Stored records:
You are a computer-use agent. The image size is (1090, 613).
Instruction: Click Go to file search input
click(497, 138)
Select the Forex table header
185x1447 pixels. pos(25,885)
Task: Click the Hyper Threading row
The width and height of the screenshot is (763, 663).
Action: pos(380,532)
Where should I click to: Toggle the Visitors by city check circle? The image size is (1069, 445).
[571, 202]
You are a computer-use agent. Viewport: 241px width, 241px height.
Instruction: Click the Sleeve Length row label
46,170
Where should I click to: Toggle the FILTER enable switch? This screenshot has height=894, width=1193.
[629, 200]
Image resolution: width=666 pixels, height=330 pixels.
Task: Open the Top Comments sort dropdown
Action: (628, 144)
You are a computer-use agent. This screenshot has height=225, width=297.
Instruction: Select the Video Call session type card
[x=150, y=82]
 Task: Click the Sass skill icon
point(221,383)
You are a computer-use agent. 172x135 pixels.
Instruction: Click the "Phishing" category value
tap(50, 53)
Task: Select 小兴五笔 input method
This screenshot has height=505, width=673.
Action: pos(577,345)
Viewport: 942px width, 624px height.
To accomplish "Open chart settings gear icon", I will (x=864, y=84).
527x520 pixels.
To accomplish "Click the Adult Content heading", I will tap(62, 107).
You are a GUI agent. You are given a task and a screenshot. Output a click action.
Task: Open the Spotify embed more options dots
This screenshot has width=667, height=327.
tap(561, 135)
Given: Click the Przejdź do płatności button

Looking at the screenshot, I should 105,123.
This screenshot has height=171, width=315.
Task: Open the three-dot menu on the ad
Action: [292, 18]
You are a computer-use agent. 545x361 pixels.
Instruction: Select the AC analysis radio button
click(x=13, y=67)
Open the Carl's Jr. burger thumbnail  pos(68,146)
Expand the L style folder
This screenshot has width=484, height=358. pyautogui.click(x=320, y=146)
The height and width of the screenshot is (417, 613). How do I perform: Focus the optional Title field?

> [Your objective]:
Copy each record exactly, leaving nothing out.

> [Output below]:
You are a computer-use agent. The image size is (1090, 613).
Instruction: Click Go to file search input
click(497, 138)
Select the Forex table header
185x1447 pixels. pos(25,885)
Task: Click the Hyper Threading row
The width and height of the screenshot is (763, 663).
Action: pos(380,532)
Where should I click to: Toggle the Visitors by city check circle? The image size is (1069, 445).
[571, 202]
You are a computer-use agent. Viewport: 241px width, 241px height.
Instruction: Click the Sleeve Length row label
46,170
Where should I click to: Toggle the FILTER enable switch? This screenshot has height=894, width=1193.
[629, 200]
Image resolution: width=666 pixels, height=330 pixels.
Task: Open the Top Comments sort dropdown
Action: (628, 144)
You are a computer-use agent. This screenshot has height=225, width=297.
Instruction: Select the Video Call session type card
[x=150, y=82]
 Task: Click the Sass skill icon
point(221,383)
You are a computer-use agent. 172x135 pixels.
Instruction: Click the "Phishing" category value
tap(50, 53)
Task: Select 小兴五笔 input method
This screenshot has height=505, width=673.
Action: pos(577,345)
Viewport: 942px width, 624px height.
To accomplish "Open chart settings gear icon", I will (x=864, y=84).
527x520 pixels.
To accomplish "Click the Adult Content heading", I will tap(62, 107).
You are a GUI agent. You are given a task and a screenshot. Output a click action.
Task: Open the Spotify embed more options dots
This screenshot has width=667, height=327.
tap(561, 135)
Given: Click the Przejdź do płatności button

Looking at the screenshot, I should 105,123.
This screenshot has height=171, width=315.
Task: Open the three-dot menu on the ad
Action: [292, 18]
You are a computer-use agent. 545x361 pixels.
Instruction: Select the AC analysis radio button
click(x=13, y=67)
Open the Carl's Jr. burger thumbnail  pos(68,146)
Expand the L style folder
This screenshot has width=484, height=358. pyautogui.click(x=320, y=146)
The height and width of the screenshot is (417, 613). How do I perform: Focus the optional Title field?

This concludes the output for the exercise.